Radiomic CT accurate in predicting spread of common lung cancer, enhancing surgical decisions

A team of researchers out of China found the CT-based radiomic signature of primary tumors can be used to quantiatively and noninvasively predict the spread of a common form of lung cancer to lymph nodes (LN) in the chest.

The retrospective study was published in the American Journal of Roentgenology.

“The radiomics signature performed much better than clinical-histopathologic features did, showing its incremental value in preoperative prediction of the pathologic status lung cancer in patients who are candidates for surgery, thus aiding in accurate decision making,” wrote Tong-Fu Yu with the Department of Radiology at First Affiliated Hospital of Nanjing Medical University in China and colleagues.

A total of 492 patients with lung adenocarcinoma who underwent preoperative unenhanced chest CT were included—and 300 radiomics features quantifying tumor intensity, texture and wavelet were taken from scan data.

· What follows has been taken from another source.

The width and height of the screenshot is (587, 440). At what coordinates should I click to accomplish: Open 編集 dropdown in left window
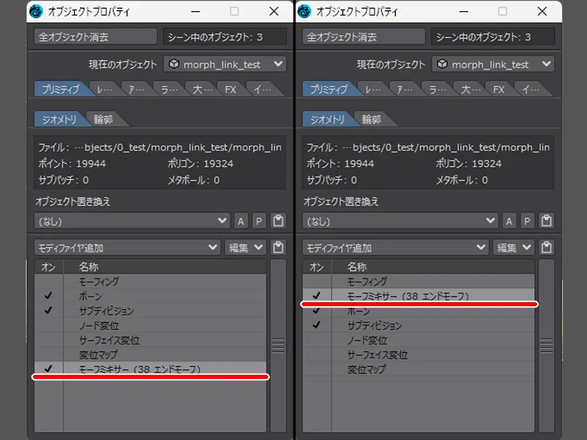coord(245,248)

Results showed the radiomics signature more accurate in predicting mediastinal LN metastasis than the clinicohistopathologic model. Radiomics achieved 91.1 percent in ROC analysis, area under the curve of 0.97, 94.8 percent sensitivity and 92 percent specificity.

“The major finding of our study was that multifeature-based radiomics biomarkers aided in noninvasive preoperative prediction of mediastinal LN metastasis in patients with lung adenocarcinoma and successful stratification of patients into high-risk and low-risk groups with high accuracy,” Yu et al. wrote.